WHAT TO PRODUCE: Lines from the listing that hold the string "Brewer" are what you should return.

EXTRACTED RECORDS:
▬▬▬▬▬▬

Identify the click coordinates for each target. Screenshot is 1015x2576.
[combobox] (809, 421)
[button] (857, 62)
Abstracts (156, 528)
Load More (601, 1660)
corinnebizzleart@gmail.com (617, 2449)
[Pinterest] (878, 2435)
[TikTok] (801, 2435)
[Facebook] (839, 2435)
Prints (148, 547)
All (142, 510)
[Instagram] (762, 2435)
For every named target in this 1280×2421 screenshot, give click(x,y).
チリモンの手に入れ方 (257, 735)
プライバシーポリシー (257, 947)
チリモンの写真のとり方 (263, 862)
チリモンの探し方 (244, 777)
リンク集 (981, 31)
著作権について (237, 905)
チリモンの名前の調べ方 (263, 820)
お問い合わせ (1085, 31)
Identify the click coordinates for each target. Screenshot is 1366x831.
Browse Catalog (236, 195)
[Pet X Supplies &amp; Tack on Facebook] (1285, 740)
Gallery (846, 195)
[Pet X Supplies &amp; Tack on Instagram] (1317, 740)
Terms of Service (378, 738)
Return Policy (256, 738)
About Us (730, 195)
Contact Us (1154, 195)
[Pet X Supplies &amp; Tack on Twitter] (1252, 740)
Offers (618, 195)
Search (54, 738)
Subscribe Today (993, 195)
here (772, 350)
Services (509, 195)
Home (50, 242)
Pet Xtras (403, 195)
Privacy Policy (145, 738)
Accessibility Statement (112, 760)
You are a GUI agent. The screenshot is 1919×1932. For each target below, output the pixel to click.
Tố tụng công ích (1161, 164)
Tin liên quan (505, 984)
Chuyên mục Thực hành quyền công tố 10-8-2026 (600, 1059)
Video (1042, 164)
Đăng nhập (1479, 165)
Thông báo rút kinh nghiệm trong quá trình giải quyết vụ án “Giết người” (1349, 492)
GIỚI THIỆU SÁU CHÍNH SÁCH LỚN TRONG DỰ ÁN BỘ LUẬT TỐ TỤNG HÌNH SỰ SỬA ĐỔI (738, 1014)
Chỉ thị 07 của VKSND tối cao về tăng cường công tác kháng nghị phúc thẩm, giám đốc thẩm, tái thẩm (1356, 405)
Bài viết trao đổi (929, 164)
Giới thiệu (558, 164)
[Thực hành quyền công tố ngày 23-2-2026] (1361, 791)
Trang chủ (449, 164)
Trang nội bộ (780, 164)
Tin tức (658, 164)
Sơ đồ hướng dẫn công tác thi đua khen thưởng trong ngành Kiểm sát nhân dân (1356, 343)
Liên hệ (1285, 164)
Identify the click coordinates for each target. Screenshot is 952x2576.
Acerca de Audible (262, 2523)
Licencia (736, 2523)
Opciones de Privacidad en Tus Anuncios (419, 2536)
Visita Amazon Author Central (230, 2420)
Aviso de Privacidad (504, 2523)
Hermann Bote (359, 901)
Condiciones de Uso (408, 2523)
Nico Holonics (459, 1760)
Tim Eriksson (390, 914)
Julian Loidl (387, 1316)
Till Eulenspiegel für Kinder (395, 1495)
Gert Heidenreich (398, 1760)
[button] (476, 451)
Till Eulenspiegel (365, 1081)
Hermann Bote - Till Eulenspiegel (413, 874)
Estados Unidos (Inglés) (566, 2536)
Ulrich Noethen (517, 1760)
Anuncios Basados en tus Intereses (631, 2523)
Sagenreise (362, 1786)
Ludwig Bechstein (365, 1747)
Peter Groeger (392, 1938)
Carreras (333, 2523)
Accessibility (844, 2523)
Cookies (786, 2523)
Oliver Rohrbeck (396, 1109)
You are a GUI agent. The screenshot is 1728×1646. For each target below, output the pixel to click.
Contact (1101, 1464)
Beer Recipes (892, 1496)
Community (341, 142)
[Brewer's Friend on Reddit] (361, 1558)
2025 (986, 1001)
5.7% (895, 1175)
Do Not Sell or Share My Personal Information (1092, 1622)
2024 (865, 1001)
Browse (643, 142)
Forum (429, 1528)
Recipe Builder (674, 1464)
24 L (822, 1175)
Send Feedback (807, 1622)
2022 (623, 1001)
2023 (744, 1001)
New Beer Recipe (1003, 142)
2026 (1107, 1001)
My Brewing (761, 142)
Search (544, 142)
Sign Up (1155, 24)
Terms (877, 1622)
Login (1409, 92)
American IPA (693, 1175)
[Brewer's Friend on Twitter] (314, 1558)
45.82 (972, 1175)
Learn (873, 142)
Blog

▬▬▬▬▬▬

ANSWER TO THIS TASK:
[Brewer's Friend on Reddit] (361, 1558)
[Brewer's Friend on Twitter] (314, 1558)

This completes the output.